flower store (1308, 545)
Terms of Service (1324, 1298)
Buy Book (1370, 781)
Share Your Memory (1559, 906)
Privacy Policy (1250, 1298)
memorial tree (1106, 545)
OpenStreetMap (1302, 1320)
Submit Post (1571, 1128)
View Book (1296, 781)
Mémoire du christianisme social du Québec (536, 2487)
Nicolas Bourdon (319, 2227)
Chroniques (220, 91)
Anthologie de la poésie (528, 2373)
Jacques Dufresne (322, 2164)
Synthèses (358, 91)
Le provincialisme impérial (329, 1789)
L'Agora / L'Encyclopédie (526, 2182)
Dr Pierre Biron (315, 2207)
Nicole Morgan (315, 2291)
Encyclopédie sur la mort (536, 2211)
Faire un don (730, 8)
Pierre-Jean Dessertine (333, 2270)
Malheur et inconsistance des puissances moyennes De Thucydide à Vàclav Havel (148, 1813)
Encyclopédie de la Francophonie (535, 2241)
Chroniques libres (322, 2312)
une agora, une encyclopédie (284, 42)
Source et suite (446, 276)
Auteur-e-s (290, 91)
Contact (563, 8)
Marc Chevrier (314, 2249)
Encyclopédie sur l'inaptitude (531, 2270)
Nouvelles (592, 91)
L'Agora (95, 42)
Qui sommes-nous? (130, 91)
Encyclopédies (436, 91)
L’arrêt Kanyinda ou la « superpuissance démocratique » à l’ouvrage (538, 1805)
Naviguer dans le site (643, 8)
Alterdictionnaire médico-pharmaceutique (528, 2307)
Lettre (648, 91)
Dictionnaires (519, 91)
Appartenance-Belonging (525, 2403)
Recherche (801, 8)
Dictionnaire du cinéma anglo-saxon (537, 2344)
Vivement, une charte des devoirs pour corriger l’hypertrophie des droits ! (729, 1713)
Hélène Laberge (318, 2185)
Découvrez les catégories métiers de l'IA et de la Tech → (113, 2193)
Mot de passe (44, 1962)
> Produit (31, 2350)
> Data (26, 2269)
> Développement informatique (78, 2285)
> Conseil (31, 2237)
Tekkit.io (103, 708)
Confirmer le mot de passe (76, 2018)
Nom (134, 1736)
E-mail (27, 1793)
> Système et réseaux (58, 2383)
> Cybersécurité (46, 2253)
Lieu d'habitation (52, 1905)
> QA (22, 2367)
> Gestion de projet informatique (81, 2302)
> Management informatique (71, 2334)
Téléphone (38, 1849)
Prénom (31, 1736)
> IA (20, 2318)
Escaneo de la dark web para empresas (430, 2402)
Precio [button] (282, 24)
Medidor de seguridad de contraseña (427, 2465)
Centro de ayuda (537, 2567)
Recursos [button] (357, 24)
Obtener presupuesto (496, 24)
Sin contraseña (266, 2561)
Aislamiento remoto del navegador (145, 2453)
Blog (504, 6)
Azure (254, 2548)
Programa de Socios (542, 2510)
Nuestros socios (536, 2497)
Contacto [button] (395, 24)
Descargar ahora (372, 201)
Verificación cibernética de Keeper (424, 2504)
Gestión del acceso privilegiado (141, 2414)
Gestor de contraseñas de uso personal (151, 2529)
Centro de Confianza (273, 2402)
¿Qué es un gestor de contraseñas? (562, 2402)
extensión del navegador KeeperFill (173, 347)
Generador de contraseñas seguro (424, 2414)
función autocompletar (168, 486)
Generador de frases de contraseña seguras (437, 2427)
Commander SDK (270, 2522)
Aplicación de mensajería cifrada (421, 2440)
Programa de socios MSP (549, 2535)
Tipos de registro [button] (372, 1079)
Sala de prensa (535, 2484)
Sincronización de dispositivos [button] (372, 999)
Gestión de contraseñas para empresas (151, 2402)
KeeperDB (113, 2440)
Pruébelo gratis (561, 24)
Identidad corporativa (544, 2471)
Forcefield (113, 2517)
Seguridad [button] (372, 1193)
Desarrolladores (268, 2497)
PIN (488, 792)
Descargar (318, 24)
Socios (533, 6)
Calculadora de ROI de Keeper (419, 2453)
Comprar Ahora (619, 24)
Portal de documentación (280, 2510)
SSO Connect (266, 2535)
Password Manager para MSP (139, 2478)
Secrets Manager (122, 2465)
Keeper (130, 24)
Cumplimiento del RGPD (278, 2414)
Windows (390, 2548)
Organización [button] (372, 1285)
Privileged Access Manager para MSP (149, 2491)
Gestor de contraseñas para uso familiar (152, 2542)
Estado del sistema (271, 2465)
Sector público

------------

■ How to complete this task ■
Work through the listing above and report how many lines include the string "button", with no other text.

■ Worked solution ■
7